**ABOUT THIS EXERCISE**
Your answer should be the lines below from the one with "The image size is (513, 393)." to the one with "The height and width of the screenshot is (242, 384).", both included, given again exactly and with nothing added.

**RAW DATA**
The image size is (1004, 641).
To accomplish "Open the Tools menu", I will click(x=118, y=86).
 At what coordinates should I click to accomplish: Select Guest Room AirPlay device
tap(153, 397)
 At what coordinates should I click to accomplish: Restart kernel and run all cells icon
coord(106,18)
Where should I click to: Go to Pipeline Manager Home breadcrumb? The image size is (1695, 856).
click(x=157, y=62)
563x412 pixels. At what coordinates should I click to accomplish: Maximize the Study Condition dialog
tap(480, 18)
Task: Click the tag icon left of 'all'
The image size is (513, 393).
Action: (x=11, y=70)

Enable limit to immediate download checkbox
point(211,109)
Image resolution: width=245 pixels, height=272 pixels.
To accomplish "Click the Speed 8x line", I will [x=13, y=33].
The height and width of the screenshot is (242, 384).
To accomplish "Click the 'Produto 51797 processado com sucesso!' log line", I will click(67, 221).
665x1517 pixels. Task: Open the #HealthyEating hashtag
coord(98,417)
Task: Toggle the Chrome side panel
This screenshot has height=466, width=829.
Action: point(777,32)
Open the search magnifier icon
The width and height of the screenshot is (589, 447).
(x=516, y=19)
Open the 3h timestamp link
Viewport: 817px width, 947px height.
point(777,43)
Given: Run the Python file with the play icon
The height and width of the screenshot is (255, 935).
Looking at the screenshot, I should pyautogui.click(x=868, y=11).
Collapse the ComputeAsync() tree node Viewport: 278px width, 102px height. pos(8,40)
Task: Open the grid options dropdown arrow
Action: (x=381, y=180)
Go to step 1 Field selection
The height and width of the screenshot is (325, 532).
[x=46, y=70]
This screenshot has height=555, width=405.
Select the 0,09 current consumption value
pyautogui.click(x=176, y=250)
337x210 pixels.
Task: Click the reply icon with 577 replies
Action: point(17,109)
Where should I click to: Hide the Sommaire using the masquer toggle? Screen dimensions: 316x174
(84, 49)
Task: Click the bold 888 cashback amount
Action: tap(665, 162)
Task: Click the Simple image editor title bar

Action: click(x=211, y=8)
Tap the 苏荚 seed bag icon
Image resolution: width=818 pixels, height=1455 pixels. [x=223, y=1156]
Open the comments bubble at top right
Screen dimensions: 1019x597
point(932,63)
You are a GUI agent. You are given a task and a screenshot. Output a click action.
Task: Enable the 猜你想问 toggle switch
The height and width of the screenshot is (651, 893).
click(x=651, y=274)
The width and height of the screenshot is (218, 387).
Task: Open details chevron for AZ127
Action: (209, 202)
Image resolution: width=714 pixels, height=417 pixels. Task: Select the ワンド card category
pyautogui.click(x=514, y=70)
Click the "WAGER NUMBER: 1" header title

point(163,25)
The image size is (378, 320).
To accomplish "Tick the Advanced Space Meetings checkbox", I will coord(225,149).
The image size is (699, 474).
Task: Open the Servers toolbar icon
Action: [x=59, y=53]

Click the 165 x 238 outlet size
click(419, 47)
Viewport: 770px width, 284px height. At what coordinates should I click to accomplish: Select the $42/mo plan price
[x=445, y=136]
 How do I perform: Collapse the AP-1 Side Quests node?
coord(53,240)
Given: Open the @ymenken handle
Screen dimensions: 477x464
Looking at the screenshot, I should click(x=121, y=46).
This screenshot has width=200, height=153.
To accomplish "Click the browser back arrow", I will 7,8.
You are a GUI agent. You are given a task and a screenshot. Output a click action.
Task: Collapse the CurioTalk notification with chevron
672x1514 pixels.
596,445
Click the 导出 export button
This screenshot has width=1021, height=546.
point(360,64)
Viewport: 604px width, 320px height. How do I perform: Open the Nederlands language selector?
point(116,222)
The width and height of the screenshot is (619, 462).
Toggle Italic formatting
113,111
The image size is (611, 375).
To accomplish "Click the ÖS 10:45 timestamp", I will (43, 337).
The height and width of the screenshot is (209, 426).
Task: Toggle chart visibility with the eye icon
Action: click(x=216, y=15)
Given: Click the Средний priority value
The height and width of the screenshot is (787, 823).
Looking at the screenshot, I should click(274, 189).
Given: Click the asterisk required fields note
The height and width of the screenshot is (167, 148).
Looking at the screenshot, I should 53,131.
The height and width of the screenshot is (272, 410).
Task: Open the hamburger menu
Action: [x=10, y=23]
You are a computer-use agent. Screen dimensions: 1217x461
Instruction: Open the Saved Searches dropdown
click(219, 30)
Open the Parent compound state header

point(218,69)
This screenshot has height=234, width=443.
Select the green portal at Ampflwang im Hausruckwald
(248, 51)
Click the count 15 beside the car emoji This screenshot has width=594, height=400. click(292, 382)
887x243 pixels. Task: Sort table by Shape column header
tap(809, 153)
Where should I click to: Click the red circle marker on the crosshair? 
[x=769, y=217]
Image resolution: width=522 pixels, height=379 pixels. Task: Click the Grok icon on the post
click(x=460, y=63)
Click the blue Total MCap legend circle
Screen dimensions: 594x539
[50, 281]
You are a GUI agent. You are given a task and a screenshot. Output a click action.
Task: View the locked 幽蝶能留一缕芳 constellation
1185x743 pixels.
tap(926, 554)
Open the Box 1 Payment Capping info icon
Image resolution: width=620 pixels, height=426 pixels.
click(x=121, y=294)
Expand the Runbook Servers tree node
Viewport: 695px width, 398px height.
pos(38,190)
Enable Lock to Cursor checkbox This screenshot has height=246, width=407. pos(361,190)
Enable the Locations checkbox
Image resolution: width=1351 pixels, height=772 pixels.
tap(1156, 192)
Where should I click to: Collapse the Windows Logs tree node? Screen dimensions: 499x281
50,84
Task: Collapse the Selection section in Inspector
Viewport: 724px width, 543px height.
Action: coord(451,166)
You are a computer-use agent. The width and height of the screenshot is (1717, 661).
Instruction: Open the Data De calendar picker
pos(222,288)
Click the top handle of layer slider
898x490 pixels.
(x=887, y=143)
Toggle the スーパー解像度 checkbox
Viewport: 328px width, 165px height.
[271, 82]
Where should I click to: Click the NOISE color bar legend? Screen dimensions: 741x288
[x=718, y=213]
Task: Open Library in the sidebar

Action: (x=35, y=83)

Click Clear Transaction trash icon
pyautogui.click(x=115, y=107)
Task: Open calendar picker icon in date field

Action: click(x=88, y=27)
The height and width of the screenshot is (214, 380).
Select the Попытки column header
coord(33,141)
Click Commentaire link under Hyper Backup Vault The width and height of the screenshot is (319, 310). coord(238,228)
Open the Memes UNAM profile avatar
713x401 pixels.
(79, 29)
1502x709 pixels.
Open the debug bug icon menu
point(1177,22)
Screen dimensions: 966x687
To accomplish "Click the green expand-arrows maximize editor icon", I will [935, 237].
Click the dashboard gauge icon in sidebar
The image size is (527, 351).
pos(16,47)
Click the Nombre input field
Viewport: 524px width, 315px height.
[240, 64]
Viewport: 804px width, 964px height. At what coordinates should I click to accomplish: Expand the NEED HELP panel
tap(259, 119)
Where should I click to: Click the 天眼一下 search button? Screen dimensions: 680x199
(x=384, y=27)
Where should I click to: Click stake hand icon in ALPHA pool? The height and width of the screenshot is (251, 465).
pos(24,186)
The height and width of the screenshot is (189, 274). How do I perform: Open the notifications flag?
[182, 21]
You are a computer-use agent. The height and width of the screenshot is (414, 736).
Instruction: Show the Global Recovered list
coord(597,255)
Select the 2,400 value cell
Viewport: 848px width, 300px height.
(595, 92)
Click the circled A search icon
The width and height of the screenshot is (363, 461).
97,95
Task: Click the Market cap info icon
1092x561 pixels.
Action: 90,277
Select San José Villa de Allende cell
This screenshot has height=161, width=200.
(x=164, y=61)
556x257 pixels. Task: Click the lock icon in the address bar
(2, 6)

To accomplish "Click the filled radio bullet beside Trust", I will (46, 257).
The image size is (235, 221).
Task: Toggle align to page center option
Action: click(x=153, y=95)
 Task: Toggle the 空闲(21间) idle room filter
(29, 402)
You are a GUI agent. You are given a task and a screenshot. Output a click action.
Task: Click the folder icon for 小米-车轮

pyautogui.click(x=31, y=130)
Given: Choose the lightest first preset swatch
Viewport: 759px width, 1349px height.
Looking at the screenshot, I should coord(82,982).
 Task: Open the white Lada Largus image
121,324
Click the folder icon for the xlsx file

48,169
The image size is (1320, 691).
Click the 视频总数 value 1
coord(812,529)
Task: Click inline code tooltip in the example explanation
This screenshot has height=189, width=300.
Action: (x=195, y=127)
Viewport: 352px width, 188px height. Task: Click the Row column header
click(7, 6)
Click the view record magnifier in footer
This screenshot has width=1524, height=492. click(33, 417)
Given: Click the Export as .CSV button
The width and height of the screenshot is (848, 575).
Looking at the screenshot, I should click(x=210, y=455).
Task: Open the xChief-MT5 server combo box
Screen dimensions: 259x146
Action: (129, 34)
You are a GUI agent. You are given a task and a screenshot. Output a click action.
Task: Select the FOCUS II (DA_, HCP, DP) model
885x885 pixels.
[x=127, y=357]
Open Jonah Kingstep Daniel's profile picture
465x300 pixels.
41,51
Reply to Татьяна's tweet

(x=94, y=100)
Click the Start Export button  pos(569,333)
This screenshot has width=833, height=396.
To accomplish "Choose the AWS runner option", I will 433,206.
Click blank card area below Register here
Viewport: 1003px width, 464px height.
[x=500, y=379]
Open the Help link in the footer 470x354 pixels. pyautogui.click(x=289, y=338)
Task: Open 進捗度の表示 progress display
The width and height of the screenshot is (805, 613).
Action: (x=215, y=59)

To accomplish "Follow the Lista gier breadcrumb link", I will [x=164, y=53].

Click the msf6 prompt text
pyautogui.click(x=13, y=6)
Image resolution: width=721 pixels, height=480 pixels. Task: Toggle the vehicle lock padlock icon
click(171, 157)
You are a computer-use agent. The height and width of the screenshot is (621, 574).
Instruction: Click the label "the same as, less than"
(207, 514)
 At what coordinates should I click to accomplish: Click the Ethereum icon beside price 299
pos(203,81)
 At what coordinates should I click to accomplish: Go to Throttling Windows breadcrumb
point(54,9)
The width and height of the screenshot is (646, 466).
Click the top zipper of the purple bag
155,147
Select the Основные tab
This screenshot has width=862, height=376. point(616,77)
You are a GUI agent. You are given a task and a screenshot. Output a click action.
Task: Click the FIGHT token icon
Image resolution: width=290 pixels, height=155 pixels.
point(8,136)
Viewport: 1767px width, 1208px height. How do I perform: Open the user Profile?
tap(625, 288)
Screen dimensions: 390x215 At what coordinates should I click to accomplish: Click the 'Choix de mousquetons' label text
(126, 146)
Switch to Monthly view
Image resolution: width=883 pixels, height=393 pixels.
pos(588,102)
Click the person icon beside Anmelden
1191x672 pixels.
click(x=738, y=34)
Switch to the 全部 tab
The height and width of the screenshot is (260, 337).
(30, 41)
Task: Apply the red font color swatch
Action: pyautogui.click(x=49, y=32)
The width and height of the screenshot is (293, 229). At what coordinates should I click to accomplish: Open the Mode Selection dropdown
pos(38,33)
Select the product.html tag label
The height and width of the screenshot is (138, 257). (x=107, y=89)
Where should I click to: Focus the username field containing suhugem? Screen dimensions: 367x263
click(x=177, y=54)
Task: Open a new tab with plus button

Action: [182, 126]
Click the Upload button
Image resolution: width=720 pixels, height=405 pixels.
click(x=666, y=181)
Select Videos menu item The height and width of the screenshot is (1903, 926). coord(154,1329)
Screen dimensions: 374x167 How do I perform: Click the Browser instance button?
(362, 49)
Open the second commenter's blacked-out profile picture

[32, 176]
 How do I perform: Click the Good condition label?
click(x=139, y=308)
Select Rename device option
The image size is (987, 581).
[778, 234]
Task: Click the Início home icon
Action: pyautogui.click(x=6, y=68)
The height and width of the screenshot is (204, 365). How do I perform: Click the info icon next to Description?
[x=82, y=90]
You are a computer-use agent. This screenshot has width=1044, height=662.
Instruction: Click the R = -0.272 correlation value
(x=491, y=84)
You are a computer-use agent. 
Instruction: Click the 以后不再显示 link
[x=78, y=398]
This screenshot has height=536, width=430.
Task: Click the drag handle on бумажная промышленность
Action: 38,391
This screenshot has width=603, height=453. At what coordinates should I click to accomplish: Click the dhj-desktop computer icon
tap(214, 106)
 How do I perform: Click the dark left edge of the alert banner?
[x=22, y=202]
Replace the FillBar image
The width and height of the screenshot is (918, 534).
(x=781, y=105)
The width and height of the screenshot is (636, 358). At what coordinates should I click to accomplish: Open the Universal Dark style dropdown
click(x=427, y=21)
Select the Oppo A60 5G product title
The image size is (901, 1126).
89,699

**TASK OUTPUT**
The image size is (513, 393).
Action: (x=11, y=70)

Enable limit to immediate download checkbox
point(211,109)
Image resolution: width=245 pixels, height=272 pixels.
To accomplish "Click the Speed 8x line", I will [x=13, y=33].
The height and width of the screenshot is (242, 384).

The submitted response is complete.